### TASK STATEMENT:
Copy out each of the rows below word for word, without changing anything.

### ENTRIES:
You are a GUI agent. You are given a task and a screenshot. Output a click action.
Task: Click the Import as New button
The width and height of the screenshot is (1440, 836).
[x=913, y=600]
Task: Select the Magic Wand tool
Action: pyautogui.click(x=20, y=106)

### OUTPUT FOR THIS EXERCISE:
You are a GUI agent. You are given a task and a screenshot. Output a click action.
Task: Click the Import as New button
The width and height of the screenshot is (1440, 836).
[x=913, y=600]
Task: Select the Magic Wand tool
Action: pyautogui.click(x=20, y=106)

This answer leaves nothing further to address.